PULAU SUMBAWA sebuah pulau yang berada di Provinsi Nusa Tenggara Barat yang kaya akan keindahan alam dan sumber daya, kini menghadapi dilema besar. Keberadaan perusahaan tambang raksasa seperti PT Amman Mineral Nusa Tenggara (AMNT), PT Sumbawa Timur Mining (STM) dan PT Sumbawa Juta Raya (PT. SJR) memunculkan diskursus panas terkait dampak sosial, ekonomi, dan lingkungan di wilayah tersebut. Meskipun kehadiran tambang sering kali dibalut narasi pembangunan ekonomi, kenyataan di lapangan menunjukkan sisi kelam yang kerap kali diabaikan.
Konsesi Tambang: Janji yang Tak Terpenuhi
Perusahaan seperti AMNT, STM dan PT. SJR sering berjanji akan memberikan kontribusi besar terhadap pembangunan daerah.
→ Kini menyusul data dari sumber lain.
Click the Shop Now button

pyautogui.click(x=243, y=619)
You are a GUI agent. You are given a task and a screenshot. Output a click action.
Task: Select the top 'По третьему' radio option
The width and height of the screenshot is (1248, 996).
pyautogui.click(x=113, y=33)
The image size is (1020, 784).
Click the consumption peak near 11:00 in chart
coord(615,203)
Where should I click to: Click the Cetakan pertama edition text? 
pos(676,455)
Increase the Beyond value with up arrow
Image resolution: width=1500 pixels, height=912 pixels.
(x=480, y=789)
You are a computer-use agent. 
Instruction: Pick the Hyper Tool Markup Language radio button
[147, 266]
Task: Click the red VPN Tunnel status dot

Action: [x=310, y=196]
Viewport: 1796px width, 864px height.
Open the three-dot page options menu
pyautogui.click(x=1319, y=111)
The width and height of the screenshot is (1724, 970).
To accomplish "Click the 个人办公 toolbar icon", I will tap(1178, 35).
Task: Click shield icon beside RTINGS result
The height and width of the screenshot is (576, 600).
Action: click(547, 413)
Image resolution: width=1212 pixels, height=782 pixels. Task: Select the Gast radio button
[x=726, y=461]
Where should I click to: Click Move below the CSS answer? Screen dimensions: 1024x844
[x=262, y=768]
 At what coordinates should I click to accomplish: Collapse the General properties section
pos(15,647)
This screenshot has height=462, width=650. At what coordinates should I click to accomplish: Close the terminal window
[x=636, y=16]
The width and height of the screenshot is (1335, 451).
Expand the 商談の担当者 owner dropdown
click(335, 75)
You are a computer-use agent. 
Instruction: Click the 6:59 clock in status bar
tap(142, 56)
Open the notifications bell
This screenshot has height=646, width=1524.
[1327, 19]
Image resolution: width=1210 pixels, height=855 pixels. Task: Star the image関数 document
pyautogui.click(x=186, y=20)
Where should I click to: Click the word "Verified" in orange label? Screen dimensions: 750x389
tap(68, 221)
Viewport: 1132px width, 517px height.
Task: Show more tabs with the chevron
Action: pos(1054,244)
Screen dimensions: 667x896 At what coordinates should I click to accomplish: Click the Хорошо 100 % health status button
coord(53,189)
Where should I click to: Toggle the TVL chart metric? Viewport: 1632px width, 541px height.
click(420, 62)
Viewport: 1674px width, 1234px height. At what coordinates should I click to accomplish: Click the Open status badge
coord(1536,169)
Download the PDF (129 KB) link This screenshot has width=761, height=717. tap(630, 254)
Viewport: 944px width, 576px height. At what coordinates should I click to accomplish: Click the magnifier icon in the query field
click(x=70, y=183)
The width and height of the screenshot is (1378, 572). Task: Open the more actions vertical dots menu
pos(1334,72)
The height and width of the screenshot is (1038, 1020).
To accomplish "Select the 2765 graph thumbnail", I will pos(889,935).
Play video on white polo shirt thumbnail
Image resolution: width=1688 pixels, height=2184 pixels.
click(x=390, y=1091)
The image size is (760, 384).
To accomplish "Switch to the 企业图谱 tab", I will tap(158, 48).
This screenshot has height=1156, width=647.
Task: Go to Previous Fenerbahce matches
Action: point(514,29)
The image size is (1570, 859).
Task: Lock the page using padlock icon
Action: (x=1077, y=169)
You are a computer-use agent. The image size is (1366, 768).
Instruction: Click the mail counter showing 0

Namun, kenyataannya, banyak masyarakat lokal yang merasa tidak mendapatkan manfaat signifikan dari keberadaan tambang ini. Kontribusi royalti yang dijanjikan kerap kali tidak sebanding dengan kerusakan lingkungan yang diakibatkan. Selain itu, tingkat pengangguran di sekitar kawasan tambang masih tinggi, menunjukkan minimnya transfer manfaat ekonomi yang dijanjikan.
PT. AMNT juga dianggap sering melanggar ketentuan bahkan terkesan intimidatif. Apabila terdapat pekerja yang melakukan kesalahan, PT. AMNT kerap memutus hubungan kerja secara sepihak, kejadian tersebut berbanding terbalik ketika PT. Newmont masih mengendalikan Tambang Batu Hijau.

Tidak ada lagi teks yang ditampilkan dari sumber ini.